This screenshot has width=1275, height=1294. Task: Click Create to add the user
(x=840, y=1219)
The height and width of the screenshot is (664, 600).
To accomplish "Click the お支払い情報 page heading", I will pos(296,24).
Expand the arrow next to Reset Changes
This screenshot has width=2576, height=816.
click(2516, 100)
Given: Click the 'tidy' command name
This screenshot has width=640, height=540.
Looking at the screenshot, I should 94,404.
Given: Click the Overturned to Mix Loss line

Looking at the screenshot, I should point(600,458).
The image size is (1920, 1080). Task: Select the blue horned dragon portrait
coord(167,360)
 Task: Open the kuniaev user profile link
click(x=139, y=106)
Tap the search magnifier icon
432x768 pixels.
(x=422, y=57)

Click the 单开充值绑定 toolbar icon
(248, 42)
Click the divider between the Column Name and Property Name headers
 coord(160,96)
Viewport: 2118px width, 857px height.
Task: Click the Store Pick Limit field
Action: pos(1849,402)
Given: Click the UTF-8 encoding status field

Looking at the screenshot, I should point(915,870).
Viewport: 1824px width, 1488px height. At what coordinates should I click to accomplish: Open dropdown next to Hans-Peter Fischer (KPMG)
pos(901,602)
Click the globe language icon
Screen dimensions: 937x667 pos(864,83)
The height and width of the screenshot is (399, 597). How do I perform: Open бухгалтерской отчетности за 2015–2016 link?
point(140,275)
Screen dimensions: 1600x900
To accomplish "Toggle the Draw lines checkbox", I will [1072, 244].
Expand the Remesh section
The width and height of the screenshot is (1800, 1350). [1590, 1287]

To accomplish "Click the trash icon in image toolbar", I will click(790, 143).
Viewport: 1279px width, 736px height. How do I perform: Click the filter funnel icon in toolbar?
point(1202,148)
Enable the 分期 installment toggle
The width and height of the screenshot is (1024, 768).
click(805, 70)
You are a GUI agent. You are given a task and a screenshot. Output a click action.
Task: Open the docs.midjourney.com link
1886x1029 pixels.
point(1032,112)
· · ·
Keeping every word as it is, repeat all of the records.

This screenshot has width=1275, height=1294. Task: Click Create to add the user
(x=840, y=1219)
The height and width of the screenshot is (664, 600).
To accomplish "Click the お支払い情報 page heading", I will pos(296,24).
Expand the arrow next to Reset Changes
This screenshot has width=2576, height=816.
click(2516, 100)
Given: Click the 'tidy' command name
This screenshot has width=640, height=540.
Looking at the screenshot, I should 94,404.
Given: Click the Overturned to Mix Loss line

Looking at the screenshot, I should point(600,458).
The image size is (1920, 1080). Task: Select the blue horned dragon portrait
coord(167,360)
 Task: Open the kuniaev user profile link
click(x=139, y=106)
Tap the search magnifier icon
432x768 pixels.
(x=422, y=57)

Click the 单开充值绑定 toolbar icon
(248, 42)
Click the divider between the Column Name and Property Name headers
 coord(160,96)
Viewport: 2118px width, 857px height.
Task: Click the Store Pick Limit field
Action: pos(1849,402)
Given: Click the UTF-8 encoding status field

Looking at the screenshot, I should point(915,870).
Viewport: 1824px width, 1488px height. At what coordinates should I click to accomplish: Open dropdown next to Hans-Peter Fischer (KPMG)
pos(901,602)
Click the globe language icon
Screen dimensions: 937x667 pos(864,83)
The height and width of the screenshot is (399, 597). How do I perform: Open бухгалтерской отчетности за 2015–2016 link?
point(140,275)
Screen dimensions: 1600x900
To accomplish "Toggle the Draw lines checkbox", I will [1072, 244].
Expand the Remesh section
The width and height of the screenshot is (1800, 1350). [1590, 1287]

To accomplish "Click the trash icon in image toolbar", I will click(790, 143).
Viewport: 1279px width, 736px height. How do I perform: Click the filter funnel icon in toolbar?
point(1202,148)
Enable the 分期 installment toggle
The width and height of the screenshot is (1024, 768).
click(805, 70)
You are a GUI agent. You are given a task and a screenshot. Output a click action.
Task: Open the docs.midjourney.com link
1886x1029 pixels.
point(1032,112)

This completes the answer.